=== Directions ===
Copy the data below in full, exactly as it appears.

[Records excerpted from a collection]
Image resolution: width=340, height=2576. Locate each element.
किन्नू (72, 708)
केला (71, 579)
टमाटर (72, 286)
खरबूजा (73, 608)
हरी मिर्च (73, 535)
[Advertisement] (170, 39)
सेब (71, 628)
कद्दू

=== Task answer ===
Image resolution: width=340, height=2576. Locate each element.
किन्नू (72, 708)
केला (71, 579)
टमाटर (72, 286)
खरबूजा (73, 608)
हरी मिर्च (73, 535)
[Advertisement] (170, 39)
सेब (71, 628)
कद्दू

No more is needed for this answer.